*WORK TASK*:
Copy the records below verbatim, beginning at the line that contains "Identify the location of spacing-indicator-72: 72px." and continuing through the end of the records. Leave the pictures out.

....

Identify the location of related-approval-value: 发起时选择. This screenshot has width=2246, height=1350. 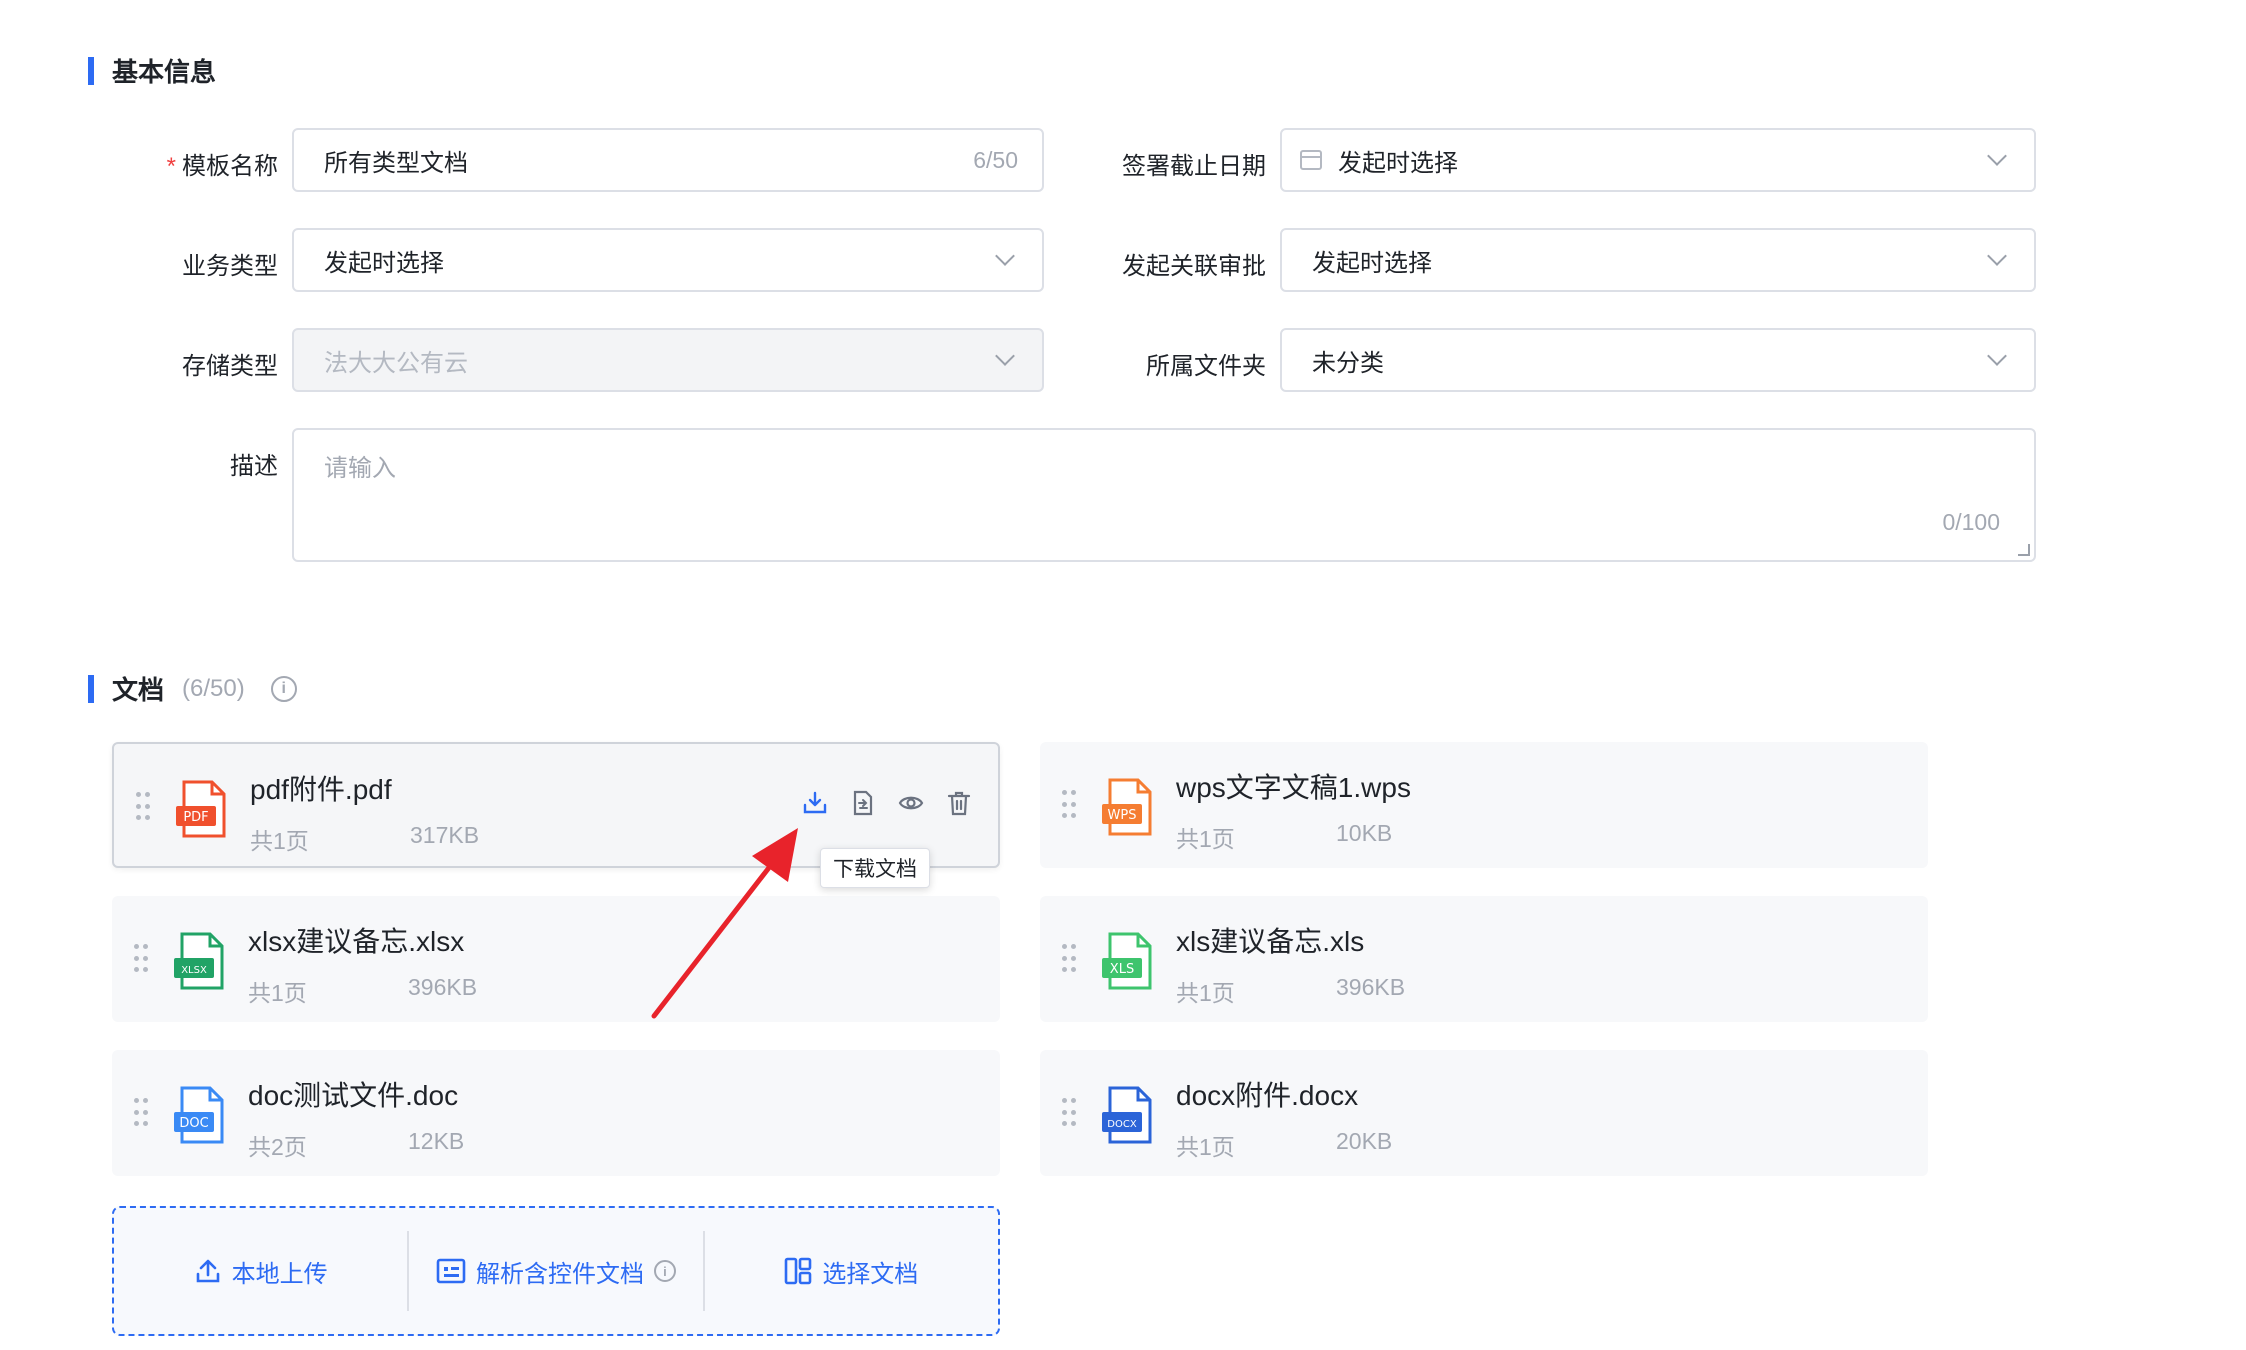
(1372, 263).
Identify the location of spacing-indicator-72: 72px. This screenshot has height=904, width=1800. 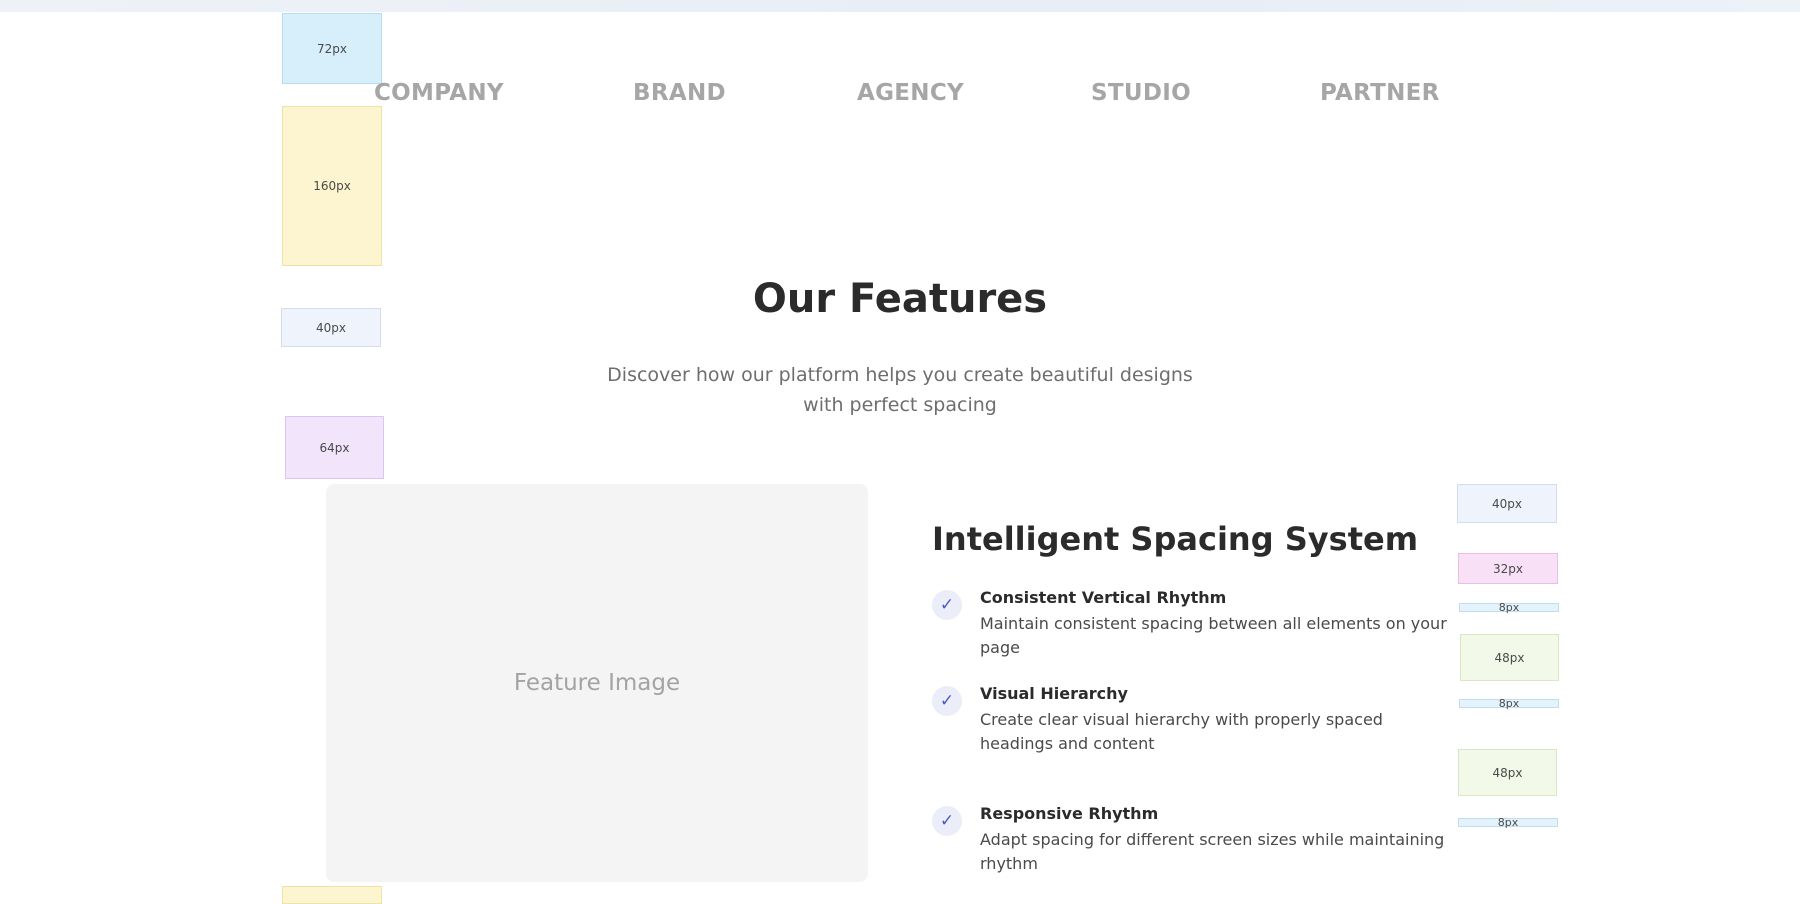
(332, 48).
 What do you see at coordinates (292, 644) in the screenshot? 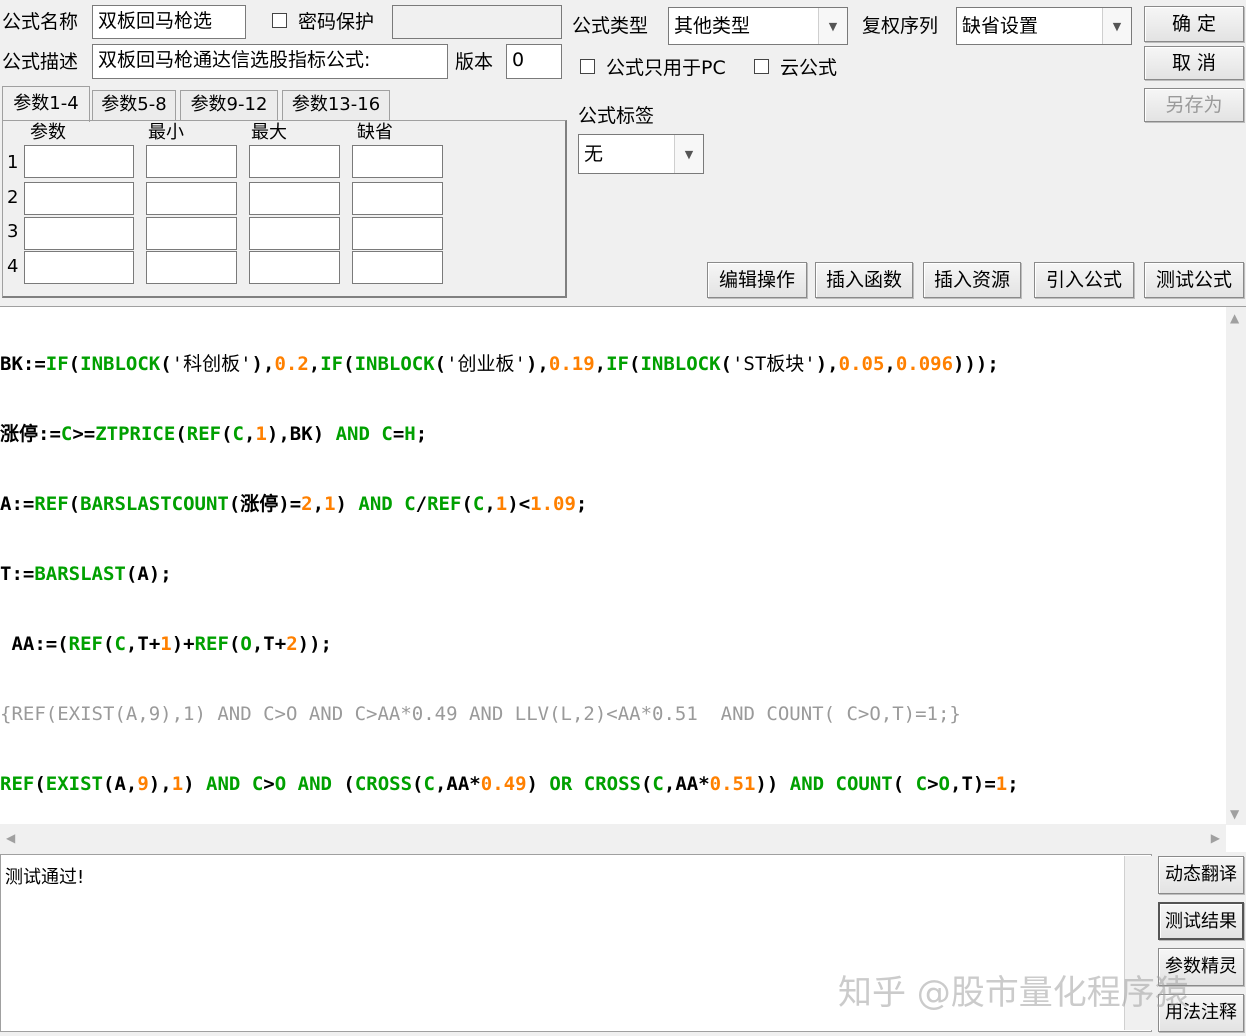
I see `code-number: 2` at bounding box center [292, 644].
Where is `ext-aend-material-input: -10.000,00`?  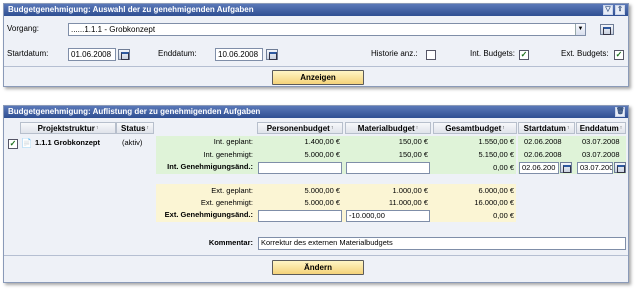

....

*THE ANSWER*:
Identify the location of spacing-indicator-72: 72px. This screenshot has height=904, width=1800. 
(332, 48).
 What do you see at coordinates (292, 644) in the screenshot? 
I see `code-number: 2` at bounding box center [292, 644].
Where is `ext-aend-material-input: -10.000,00`?  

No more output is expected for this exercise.